[To do] Format the lines from the one containing "This screenshot has width=600, height=385." through the one containing "the first Admin" as a Markdown table with the columns No. and Text. Give each line its own numbered row and leave out blank lines.

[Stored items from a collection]
* * *
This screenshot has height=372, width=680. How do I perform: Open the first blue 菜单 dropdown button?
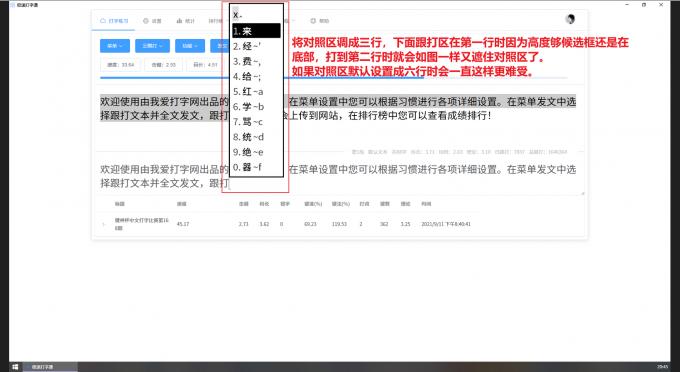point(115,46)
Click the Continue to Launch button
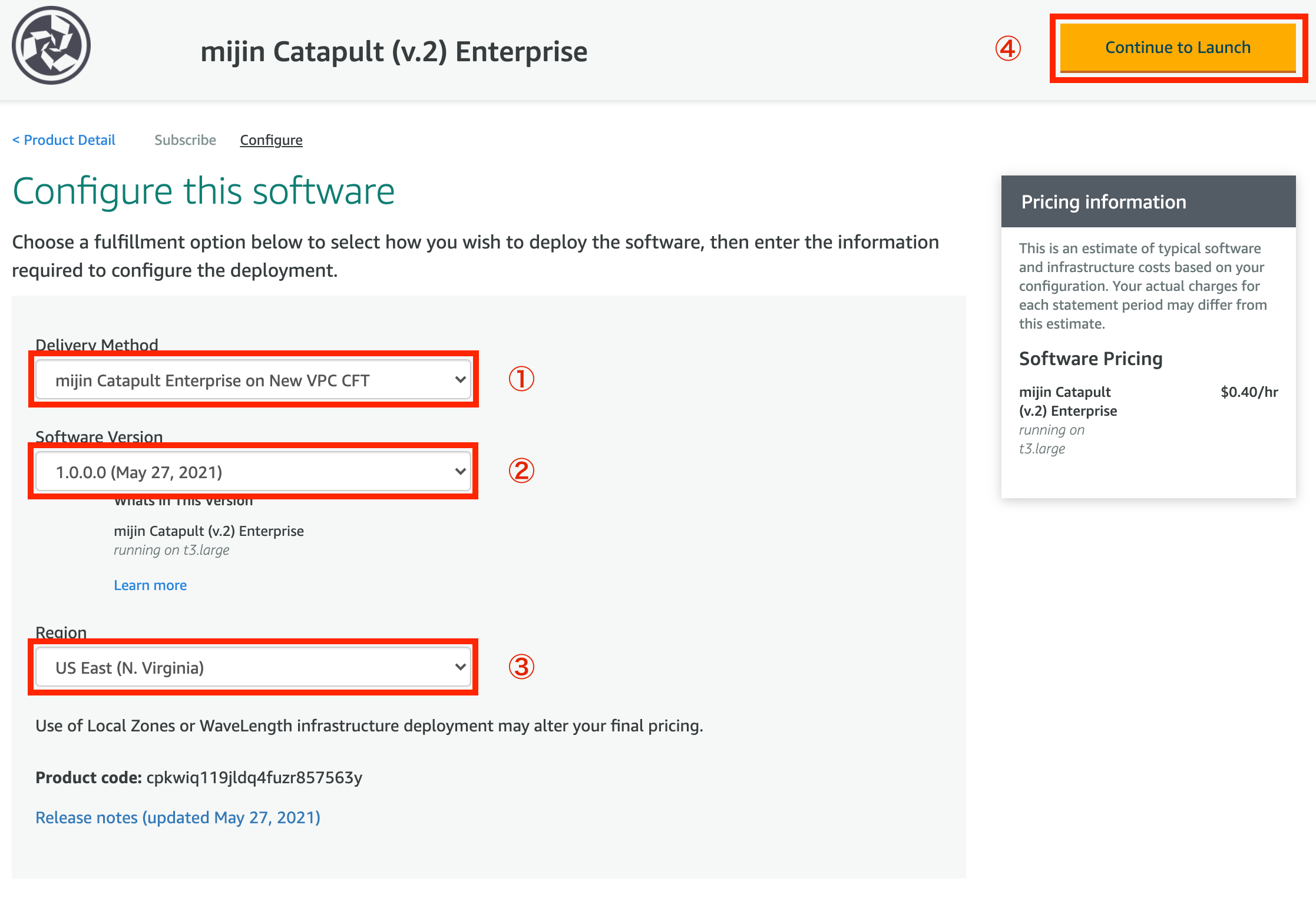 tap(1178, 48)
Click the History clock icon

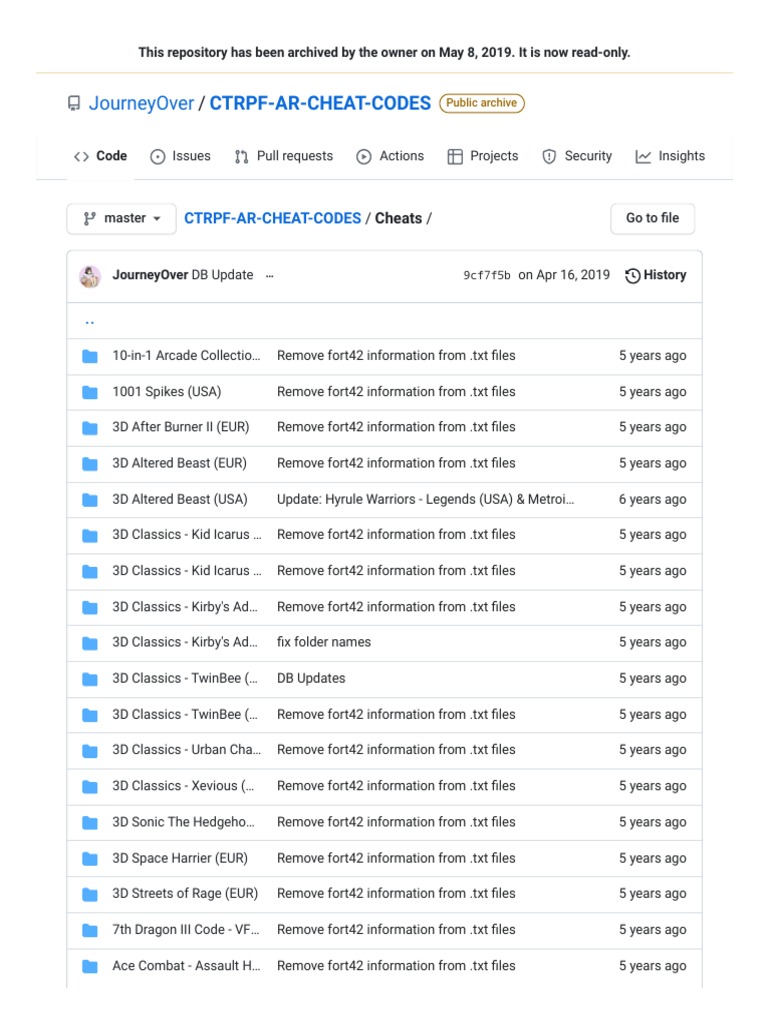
* * *
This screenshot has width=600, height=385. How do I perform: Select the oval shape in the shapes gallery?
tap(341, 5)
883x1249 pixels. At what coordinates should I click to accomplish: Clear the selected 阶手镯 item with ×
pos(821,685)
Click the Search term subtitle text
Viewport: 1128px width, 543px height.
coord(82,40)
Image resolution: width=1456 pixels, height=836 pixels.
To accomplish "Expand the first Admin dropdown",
* * *
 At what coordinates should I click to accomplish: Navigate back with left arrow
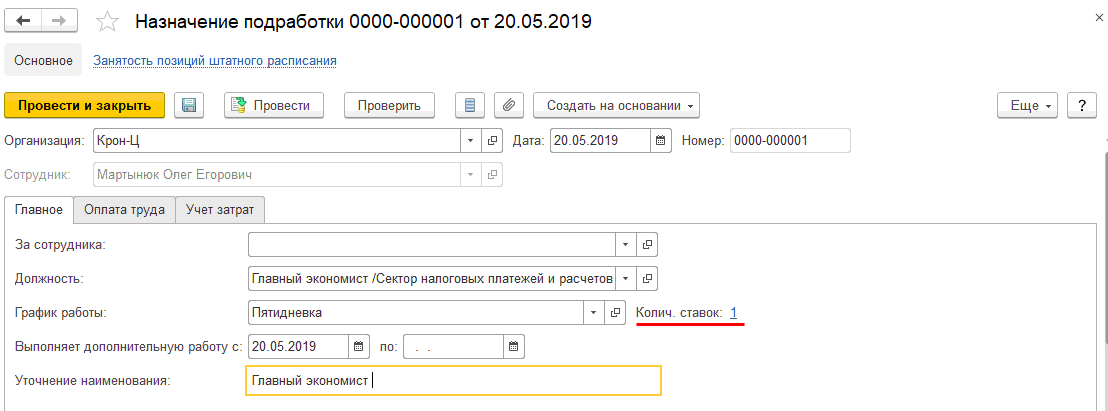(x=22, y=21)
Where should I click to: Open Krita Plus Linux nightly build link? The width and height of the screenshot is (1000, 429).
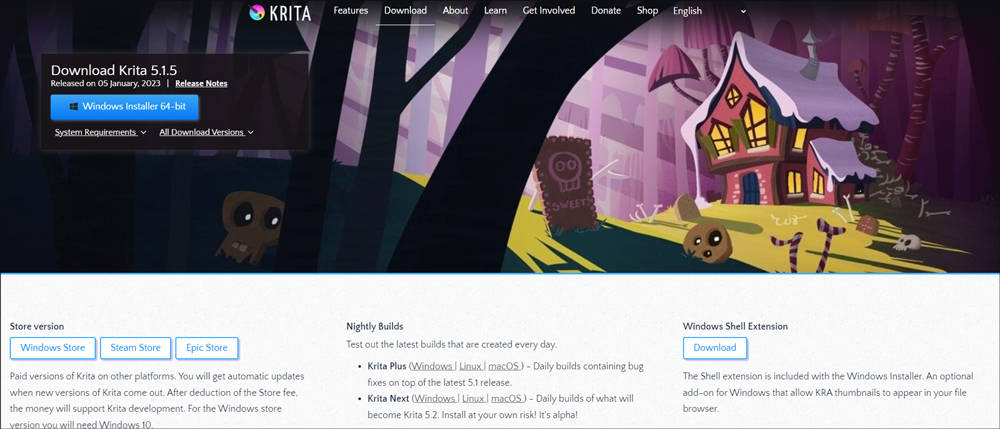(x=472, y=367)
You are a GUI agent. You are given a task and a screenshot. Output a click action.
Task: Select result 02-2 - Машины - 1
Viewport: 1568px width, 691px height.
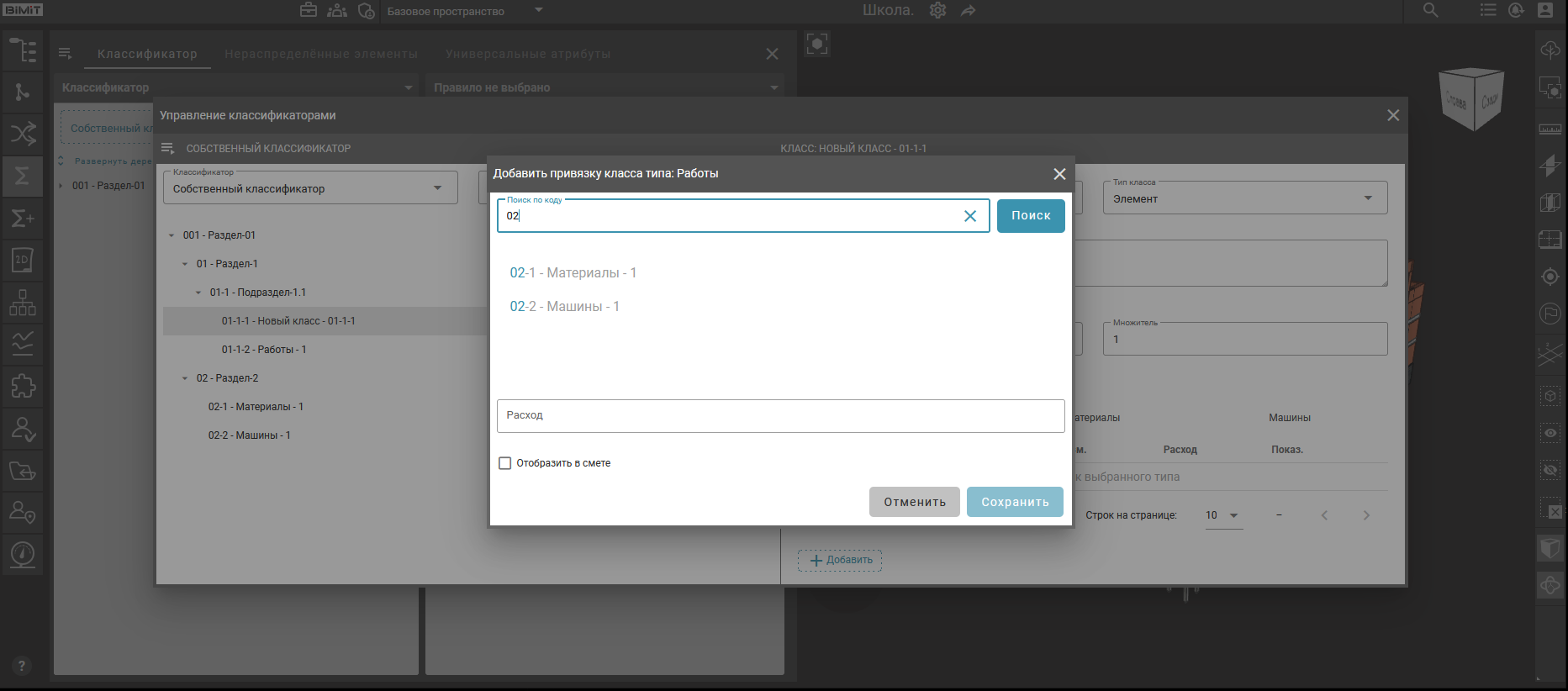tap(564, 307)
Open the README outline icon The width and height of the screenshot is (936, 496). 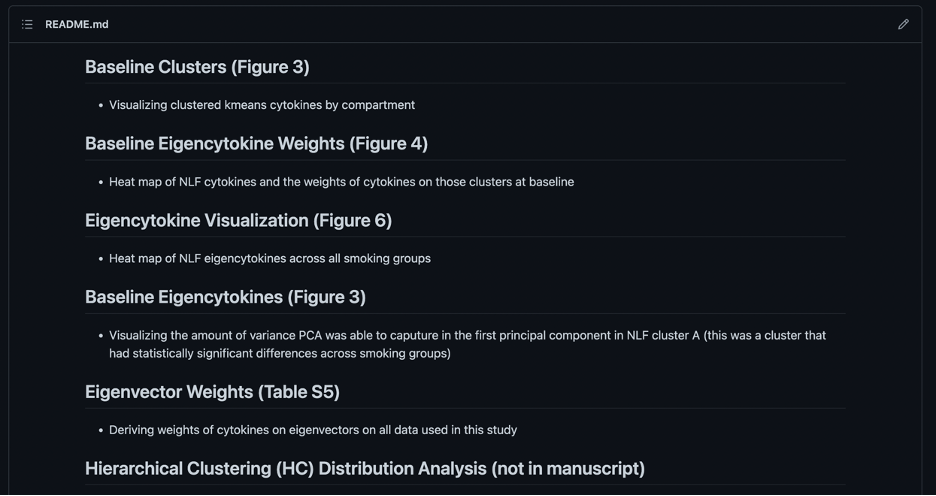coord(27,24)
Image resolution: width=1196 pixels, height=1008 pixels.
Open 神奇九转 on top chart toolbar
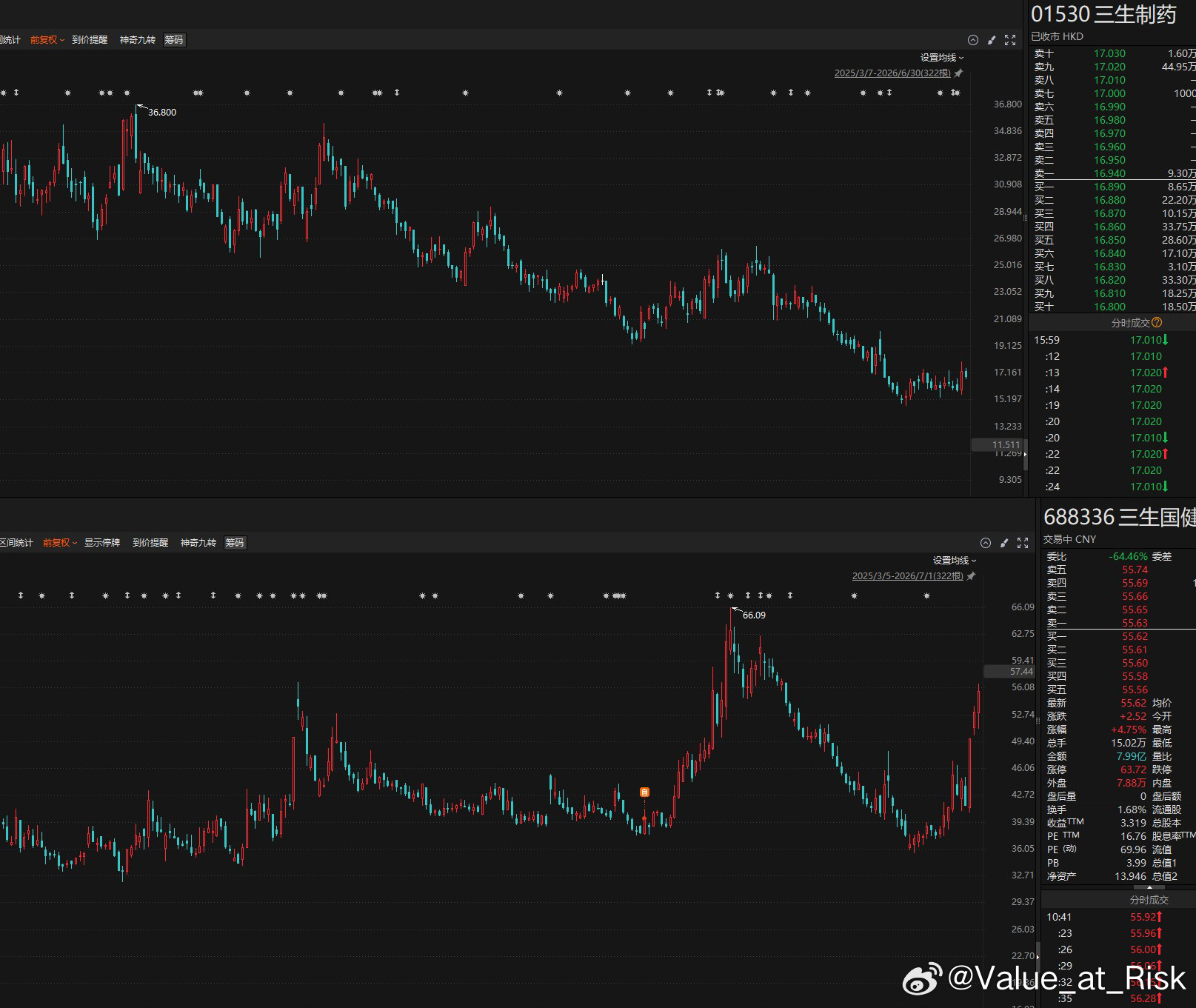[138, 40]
* * *
[The reply]
| No. | Text |
|---|---|
| 1 | This screenshot has width=600, height=385. How do I perform: Select the oval shape in the shapes gallery? |
| 2 | tap(341, 5) |
| 3 | 883x1249 pixels. At what coordinates should I click to accomplish: Clear the selected 阶手镯 item with × |
| 4 | pos(821,685) |
| 5 | Click the Search term subtitle text |
| 6 | Viewport: 1128px width, 543px height. |
| 7 | coord(82,40) |
| 8 | Image resolution: width=1456 pixels, height=836 pixels. |
| 9 | To accomplish "Expand the first Admin dropdown", |